(Dataset entries)
[Start of Attachment]

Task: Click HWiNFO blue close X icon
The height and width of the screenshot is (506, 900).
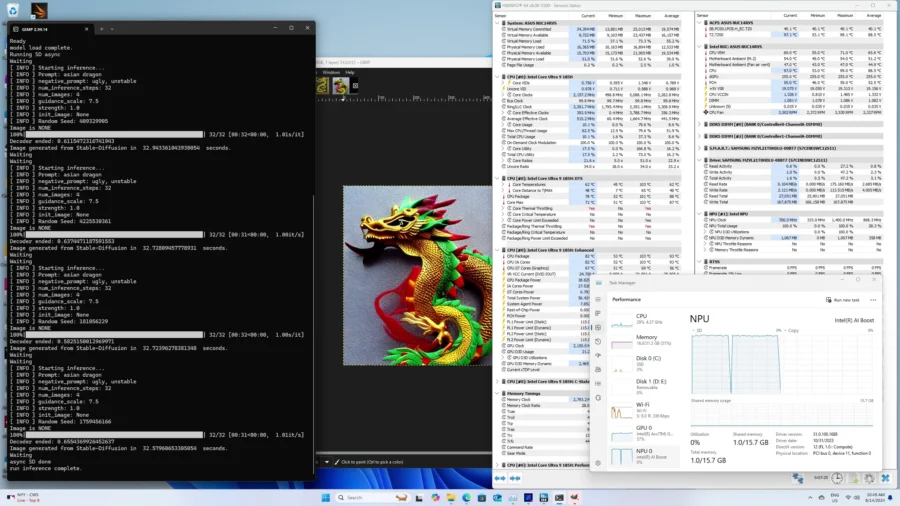Action: point(886,478)
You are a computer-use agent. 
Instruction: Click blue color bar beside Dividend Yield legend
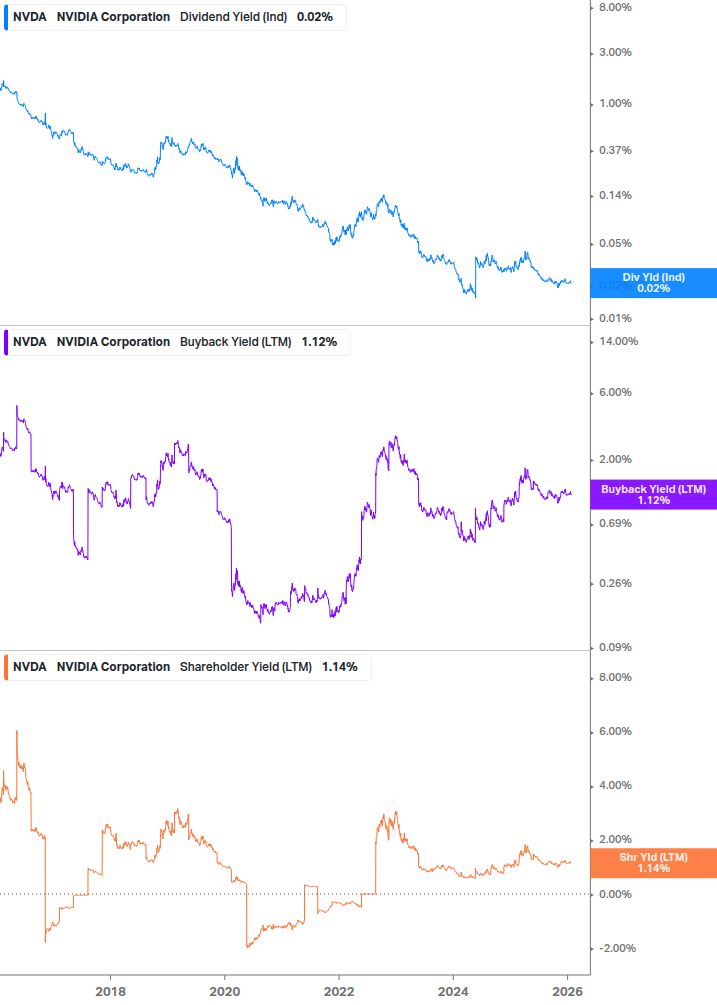pos(6,17)
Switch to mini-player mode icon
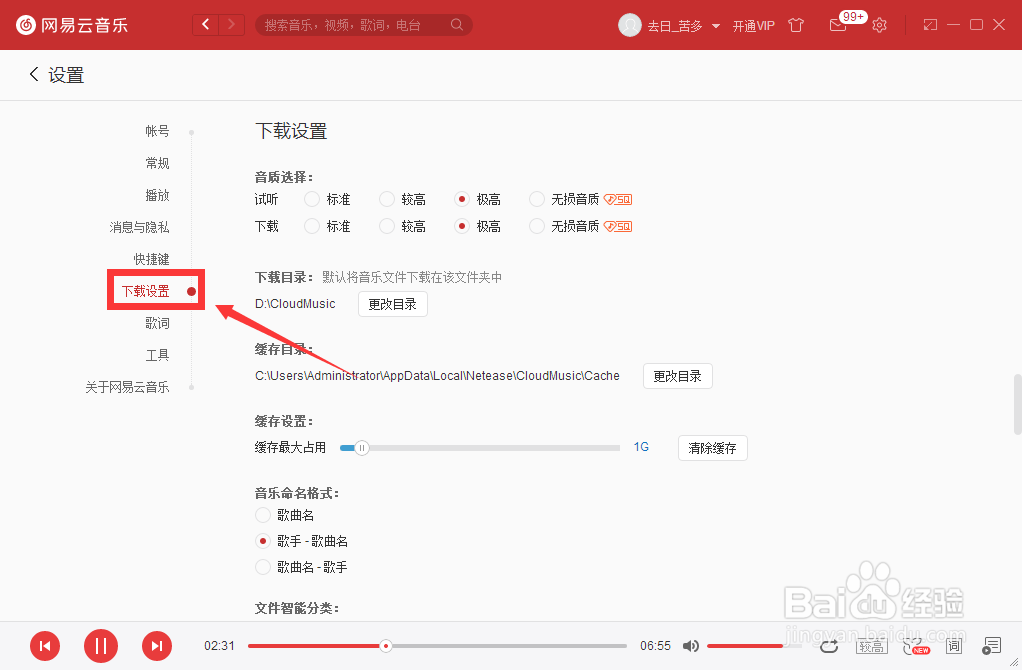The image size is (1022, 670). tap(929, 24)
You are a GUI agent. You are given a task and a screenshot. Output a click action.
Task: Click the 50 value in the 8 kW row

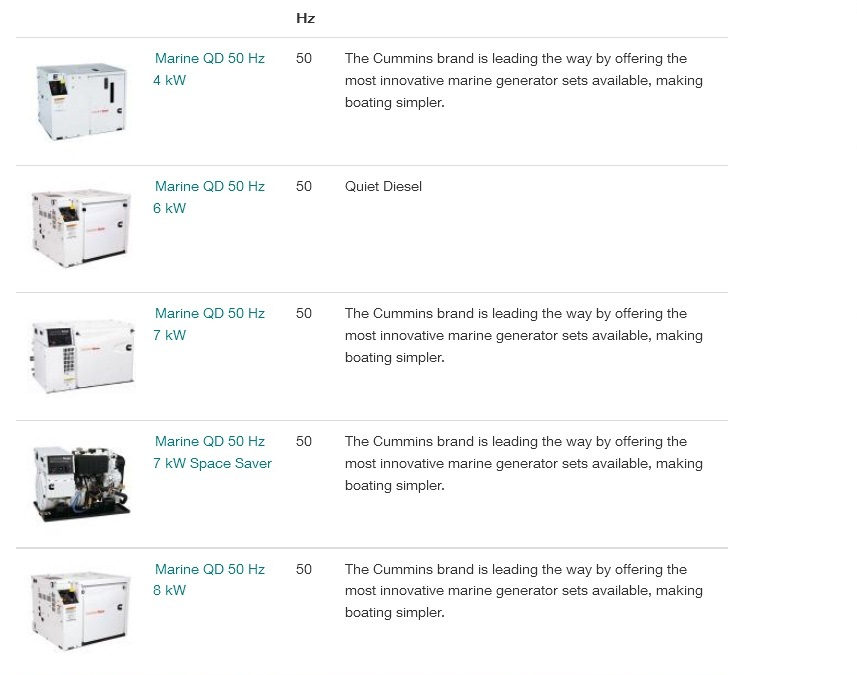click(304, 570)
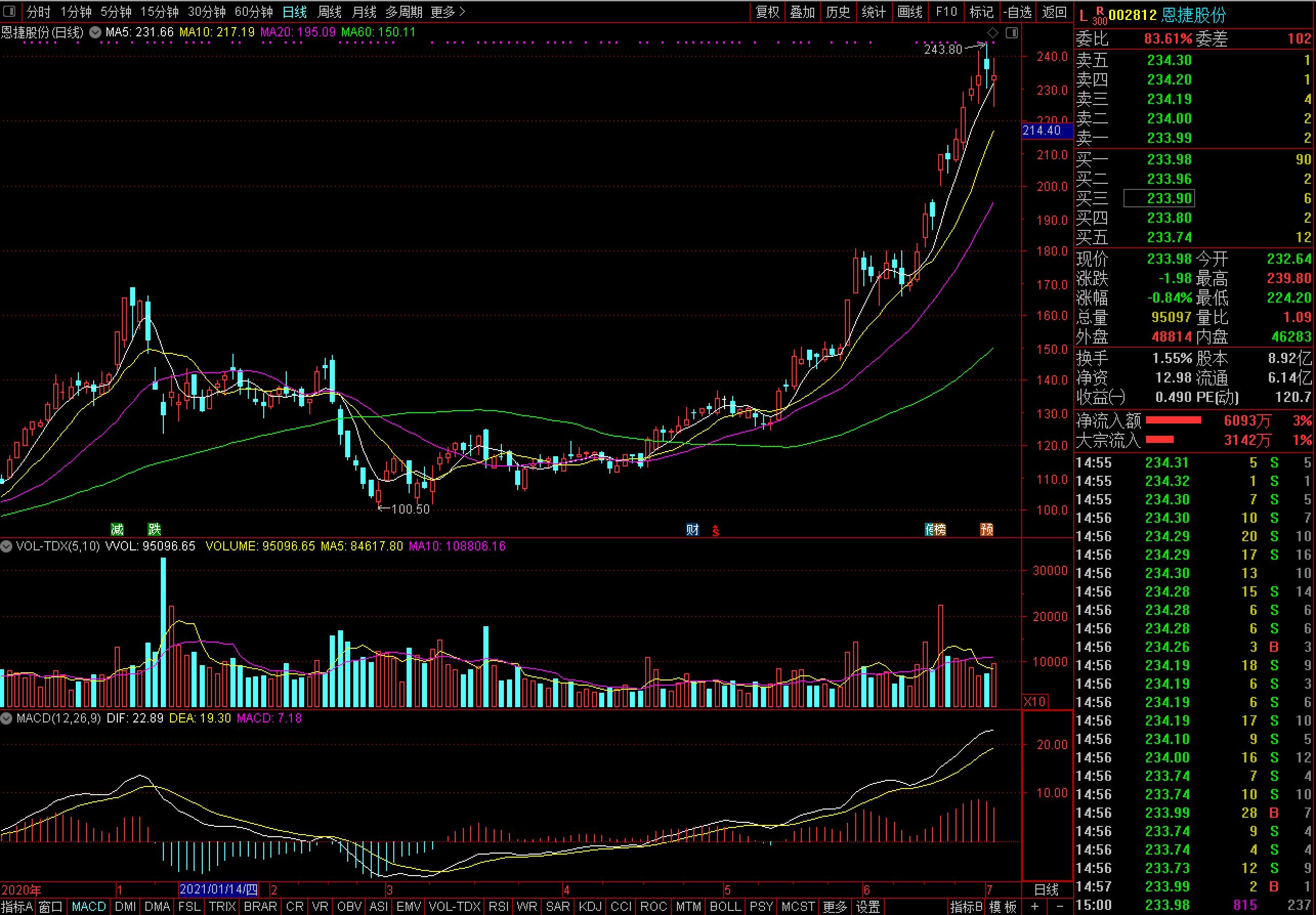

[End of Attachment]

## AIM OF THE TASK
No pictures belong in the copy. Retype exactly, and only, the lines from the line containing "You are a GUI" through the last line of the data, both included.

## OUTPUT FOR THIS EXERCISE
You are a GUI agent. You are given a task and a screenshot. Output a click action.
Task: Click the 50 value in the 8 kW row

click(304, 570)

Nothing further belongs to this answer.